Tak hanya sampai Dukuh Atas, Pramono berkomitmen untuk melanjutkan pengembangan jaringan LRT Jakarta dari Kelapa Gading hingga Jakarta International Stadium (JIS) serta menghubungkan Velodrome dengan layanan Kereta Cepat Whoosh.
Lebih lanjut, Pramono menyampaikan, pengembangan transportasi Jakarta juga mencakup pembangunan jaringan MRT lintas barat ke timur. Dikatakan, proyek tersebut ditargetkan mulai groundbreaking pada 2026.

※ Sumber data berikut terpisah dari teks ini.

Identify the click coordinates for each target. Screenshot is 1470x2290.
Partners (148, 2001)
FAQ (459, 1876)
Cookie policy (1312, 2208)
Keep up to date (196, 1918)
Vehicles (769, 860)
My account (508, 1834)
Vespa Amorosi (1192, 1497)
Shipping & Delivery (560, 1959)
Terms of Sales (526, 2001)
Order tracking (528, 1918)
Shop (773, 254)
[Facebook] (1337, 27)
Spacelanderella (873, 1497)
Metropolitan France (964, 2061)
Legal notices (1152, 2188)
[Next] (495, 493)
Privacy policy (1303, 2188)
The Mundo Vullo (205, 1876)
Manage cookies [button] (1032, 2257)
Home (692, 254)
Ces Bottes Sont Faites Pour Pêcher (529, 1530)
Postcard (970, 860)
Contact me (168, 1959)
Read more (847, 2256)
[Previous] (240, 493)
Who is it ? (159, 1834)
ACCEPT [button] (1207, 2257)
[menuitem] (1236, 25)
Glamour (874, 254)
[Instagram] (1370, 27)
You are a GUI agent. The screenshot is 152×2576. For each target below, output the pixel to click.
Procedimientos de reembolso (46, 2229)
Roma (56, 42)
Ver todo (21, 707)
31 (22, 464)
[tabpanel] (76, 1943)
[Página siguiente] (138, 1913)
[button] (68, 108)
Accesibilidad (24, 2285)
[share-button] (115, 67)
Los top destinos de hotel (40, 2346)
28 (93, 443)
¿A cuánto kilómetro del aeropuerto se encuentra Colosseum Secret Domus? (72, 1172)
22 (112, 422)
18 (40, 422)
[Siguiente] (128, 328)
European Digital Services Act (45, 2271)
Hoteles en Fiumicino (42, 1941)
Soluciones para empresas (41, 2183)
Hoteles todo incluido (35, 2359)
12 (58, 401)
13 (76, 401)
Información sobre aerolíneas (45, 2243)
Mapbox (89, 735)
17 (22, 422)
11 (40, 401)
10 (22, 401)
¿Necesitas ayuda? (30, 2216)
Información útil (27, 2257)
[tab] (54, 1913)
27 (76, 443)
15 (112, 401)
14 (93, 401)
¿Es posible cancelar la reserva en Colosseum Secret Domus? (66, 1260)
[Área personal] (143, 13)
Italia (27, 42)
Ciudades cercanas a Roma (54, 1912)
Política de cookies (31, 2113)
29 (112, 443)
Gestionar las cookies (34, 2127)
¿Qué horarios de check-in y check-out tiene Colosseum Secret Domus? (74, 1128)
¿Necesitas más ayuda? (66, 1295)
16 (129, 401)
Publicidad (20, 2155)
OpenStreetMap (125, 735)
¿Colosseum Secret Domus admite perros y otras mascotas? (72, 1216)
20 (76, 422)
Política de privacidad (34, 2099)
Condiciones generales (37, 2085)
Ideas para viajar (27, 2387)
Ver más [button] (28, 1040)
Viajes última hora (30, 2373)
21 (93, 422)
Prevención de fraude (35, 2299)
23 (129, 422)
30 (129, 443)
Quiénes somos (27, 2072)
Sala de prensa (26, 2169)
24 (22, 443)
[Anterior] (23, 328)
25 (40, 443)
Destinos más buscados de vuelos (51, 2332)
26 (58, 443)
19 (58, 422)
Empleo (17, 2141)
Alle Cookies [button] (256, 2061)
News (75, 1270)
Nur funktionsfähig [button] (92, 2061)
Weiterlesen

"Sedangkan untuk Jakarta Barat, kita akan kembangkan yang dari barat ke timur menggunakan MRT. Tahun ini mudah-mudahan bisa di-groundbreaking oleh Bapak Presiden Prabowo Subianto," ucap Pramono.
Profil LRT Kelapa Gading - Manggarai
Sebagai gambaran, LRT Jakarta trase Kelapa Gading-Manggarai yang diresmikan hari ini memiliki panjang 12,2 kilometer (km) dengan investasi Rp 12,1 triliun dan terdiri dari 11 stasiun.
Pramono mengatakan, pengoperasian LRT Jakarta juga akan terintegrasi dengan moda transportasi lain di kawasan Manggarai.
Merespons Gubernur DKI, Direktur Utama PT Jakarta Propertindo (Jakpro) Iwan Takwin menuturkan, koneksi antara LRT Jakarta, KRL atau commuterline Jabodetabek, dan Transjakarta sedang diselesaikan.
"Jadi nanti connecting-nya itu tidak hanya LRT dengan KRL, tapi juga Transjakarta. Jadi tiga moda ini akan terkoneksi dengan jalur ini," terang Iwan.
Lantas, Iwan membidik koneksi antarmoda tersebut dapat difinalkan pada akhir September 2026. "Kita finalkan mudah-mudahan akhir bulan ini selesai, sehingga masyarakat kalau pindah moda lebih nyaman dan aman," pungkasnya.